Does the solution used for cold static storage of hearts impact on heart transplant survival?
Author(s) -
Adrian Pannekoek,
Umar Ali
Publication year - 2021
Publication title -
interactive cardiovascular and thoracic surgery
Language(s) - English
Resource type - Journals
SCImago Journal Rank - 0.546
H-Index - 56
eISSN - 1569-9293
pISSN - 1569-9285
DOI - 10.1093/icvts/ivab164
Subject(s) - medicine , cold storage , heart transplantation , heart transplants , organ procurement , cardiology , transplantation , intensive care medicine , horticulture , biology
A best evidence topic in cardiac surgery was written according to a structured protocol. The question addressed was 'For the [cold static storage of donor hearts] does the [cardiac preservation solution] impact on [heart transplant survival]?'. Altogether 182 papers were found using the reported search, of which 9 represented the best evidence to answer the clinical question. The authors, journal, date and country of publication, patient group studied, study type, relevant outcomes and results of these papers are tabulated. A wide variety of both custom and standardized cardiac preservation solutions are used for the procurement and cold static storage of donor hearts.
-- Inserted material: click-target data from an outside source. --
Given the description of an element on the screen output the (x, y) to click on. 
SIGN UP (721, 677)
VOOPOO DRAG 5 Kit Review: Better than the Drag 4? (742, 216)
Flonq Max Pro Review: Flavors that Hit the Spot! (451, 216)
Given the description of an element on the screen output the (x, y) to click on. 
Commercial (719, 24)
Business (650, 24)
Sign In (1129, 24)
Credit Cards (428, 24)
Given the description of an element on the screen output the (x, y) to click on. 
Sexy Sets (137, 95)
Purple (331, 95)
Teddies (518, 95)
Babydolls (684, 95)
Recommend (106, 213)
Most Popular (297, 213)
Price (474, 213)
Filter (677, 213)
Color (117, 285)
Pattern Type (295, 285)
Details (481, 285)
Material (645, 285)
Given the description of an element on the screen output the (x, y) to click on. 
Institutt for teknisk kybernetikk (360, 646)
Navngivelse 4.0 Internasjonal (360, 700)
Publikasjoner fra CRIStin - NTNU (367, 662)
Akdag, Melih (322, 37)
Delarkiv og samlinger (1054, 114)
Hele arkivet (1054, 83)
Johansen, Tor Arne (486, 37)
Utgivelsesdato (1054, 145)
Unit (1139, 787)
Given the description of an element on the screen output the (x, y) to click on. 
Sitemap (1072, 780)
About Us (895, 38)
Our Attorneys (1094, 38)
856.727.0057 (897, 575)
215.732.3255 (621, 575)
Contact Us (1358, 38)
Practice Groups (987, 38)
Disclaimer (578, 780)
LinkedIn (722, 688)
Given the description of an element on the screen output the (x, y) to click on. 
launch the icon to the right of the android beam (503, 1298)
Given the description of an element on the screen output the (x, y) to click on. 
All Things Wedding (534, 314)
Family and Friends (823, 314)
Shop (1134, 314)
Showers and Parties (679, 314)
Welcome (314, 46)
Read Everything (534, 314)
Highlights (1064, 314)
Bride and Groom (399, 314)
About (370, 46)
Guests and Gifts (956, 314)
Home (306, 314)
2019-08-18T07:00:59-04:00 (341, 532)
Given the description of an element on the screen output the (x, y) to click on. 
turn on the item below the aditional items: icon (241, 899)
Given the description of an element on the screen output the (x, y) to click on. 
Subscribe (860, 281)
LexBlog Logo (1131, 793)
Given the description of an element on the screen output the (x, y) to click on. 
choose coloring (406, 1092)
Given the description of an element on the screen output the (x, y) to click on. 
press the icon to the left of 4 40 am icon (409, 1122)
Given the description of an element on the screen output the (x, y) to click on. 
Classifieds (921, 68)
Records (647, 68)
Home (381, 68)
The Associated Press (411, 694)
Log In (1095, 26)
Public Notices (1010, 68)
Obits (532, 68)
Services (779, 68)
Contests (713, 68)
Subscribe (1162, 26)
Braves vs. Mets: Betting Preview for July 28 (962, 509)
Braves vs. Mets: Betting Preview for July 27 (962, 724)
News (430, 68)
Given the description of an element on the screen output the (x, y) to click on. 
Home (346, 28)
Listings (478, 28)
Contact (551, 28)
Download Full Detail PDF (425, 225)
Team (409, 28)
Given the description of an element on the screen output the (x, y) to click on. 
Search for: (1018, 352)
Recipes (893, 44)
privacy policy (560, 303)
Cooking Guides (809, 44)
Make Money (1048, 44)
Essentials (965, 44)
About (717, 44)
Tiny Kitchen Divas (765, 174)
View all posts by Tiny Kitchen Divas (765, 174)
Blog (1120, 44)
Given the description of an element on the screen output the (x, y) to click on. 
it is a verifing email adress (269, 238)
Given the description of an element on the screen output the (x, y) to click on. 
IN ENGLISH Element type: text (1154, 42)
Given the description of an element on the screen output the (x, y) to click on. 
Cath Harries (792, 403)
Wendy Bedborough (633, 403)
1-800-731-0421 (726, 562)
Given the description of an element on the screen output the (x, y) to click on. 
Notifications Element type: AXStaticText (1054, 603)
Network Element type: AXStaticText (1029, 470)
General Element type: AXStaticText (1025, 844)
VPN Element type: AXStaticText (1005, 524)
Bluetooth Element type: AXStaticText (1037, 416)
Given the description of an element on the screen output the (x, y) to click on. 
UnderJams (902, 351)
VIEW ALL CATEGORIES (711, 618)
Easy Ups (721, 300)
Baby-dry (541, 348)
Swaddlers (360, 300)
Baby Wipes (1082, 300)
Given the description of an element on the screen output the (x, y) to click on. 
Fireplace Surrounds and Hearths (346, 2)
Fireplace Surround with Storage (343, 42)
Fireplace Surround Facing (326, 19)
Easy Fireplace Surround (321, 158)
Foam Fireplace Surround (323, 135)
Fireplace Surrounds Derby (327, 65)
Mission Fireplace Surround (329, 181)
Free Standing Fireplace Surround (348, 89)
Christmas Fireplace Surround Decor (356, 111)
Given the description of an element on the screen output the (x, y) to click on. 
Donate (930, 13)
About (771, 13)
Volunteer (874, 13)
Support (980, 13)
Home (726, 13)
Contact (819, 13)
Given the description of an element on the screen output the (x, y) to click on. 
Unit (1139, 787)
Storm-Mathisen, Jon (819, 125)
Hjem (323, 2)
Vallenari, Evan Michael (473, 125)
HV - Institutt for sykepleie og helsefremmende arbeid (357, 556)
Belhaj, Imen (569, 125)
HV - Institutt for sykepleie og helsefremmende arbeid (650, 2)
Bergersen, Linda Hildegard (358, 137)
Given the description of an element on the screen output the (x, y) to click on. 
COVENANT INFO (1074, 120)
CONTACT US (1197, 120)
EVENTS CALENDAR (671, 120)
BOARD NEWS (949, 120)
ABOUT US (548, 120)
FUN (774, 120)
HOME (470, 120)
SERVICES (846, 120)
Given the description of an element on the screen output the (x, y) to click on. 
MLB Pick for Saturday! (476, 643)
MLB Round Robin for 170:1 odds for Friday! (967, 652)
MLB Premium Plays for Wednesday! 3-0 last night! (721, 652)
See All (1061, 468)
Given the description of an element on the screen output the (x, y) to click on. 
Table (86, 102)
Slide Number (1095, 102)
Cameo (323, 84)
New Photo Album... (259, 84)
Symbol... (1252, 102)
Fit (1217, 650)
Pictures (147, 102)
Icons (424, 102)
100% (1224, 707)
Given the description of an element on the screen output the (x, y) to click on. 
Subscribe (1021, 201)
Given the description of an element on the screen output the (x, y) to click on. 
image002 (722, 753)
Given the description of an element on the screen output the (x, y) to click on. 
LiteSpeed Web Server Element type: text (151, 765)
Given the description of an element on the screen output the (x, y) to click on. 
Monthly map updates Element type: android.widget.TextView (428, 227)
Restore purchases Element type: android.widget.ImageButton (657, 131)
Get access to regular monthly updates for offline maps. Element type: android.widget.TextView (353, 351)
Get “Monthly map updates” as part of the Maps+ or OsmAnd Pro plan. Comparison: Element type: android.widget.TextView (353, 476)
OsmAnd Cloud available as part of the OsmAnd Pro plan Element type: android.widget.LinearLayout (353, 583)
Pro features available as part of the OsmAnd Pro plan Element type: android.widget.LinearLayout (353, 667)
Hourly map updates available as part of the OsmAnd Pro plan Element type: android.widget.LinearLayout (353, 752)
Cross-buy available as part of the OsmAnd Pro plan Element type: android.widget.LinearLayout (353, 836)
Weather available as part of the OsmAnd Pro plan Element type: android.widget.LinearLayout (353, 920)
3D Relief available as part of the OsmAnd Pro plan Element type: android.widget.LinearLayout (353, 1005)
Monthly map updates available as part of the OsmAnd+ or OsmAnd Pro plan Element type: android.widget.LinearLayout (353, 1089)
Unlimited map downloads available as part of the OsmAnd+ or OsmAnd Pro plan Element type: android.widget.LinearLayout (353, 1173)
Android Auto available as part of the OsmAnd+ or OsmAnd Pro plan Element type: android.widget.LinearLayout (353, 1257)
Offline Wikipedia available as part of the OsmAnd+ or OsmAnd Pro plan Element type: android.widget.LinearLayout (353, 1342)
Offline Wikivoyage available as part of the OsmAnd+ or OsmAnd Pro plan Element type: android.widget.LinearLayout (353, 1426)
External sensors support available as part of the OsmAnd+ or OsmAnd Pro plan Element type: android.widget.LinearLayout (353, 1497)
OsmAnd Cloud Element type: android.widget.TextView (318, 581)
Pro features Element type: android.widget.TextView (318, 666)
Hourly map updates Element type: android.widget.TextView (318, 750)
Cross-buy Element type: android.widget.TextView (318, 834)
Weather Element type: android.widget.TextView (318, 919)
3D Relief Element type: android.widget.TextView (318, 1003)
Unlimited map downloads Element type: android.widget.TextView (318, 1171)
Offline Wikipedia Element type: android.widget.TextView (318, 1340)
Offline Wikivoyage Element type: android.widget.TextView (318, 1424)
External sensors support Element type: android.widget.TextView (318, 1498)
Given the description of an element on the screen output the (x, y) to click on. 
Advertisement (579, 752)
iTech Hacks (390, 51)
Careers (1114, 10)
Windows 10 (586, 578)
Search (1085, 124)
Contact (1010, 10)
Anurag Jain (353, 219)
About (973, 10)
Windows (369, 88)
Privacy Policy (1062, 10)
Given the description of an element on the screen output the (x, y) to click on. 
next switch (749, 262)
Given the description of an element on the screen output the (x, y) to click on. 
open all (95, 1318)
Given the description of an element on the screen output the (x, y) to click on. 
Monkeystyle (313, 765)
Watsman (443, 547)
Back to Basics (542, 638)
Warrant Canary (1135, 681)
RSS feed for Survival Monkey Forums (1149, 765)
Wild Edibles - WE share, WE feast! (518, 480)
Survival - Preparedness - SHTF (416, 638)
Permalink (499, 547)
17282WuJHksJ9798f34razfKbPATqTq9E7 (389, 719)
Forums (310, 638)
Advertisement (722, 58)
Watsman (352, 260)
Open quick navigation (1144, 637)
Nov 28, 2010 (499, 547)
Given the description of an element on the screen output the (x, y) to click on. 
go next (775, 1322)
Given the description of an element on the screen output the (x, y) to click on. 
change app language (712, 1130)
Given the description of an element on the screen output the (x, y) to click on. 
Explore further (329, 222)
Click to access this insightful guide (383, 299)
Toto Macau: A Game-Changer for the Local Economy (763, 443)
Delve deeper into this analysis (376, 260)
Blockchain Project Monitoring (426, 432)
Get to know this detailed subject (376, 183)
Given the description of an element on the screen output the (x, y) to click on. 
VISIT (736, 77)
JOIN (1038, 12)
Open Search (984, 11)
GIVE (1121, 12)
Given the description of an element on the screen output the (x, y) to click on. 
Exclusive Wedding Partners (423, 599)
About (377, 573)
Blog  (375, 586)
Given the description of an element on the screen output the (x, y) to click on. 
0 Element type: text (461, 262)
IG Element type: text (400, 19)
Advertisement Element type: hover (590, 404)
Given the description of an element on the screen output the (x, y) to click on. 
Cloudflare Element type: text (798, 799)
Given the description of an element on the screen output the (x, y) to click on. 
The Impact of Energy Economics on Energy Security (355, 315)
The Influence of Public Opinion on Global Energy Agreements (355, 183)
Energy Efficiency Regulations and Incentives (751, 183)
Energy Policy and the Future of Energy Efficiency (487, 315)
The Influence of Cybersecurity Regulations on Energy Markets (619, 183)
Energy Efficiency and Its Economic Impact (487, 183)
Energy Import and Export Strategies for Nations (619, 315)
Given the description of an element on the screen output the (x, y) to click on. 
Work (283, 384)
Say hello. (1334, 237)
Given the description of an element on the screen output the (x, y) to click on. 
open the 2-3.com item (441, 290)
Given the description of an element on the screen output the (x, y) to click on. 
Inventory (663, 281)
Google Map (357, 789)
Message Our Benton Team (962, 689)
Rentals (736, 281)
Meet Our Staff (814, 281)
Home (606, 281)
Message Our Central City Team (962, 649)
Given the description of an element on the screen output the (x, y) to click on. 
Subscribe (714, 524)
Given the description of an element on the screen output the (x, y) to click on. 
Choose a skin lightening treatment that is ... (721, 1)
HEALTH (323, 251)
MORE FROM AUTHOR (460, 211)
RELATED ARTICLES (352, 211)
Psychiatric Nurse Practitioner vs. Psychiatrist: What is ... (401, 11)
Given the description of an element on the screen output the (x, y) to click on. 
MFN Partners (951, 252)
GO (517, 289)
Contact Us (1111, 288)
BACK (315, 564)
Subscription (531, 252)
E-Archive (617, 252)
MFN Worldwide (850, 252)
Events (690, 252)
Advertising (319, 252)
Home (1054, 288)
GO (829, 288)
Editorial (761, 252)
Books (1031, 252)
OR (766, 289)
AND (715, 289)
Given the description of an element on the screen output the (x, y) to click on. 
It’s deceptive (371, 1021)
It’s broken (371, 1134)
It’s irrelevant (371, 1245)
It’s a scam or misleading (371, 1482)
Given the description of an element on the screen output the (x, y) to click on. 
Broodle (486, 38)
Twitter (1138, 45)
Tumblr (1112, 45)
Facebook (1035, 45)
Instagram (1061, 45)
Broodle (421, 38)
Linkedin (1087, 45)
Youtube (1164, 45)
In heart transplants with shorter cold ischaemic times, survival outcomes appear similar across many of the common cardiac preservation solutions in the long term. However, unspecified cardioplegia (with supraphysiological potassium concentration) is not supported as the final storage solution as it was associated with worse outcomes overall. In the short term, intracellular solutions (<70 mEq/l sodium; including University of Wisconsin solution) may also have better survival outcomes than extracellular solutions. Where extended ischaemic times (>4 h) are necessary or high-risk grafts obtained, the evidence supports University of Wisconsin as the preferred solution. We concluded that choice of cardiac preservation solution could impact both survival and secondary outcomes.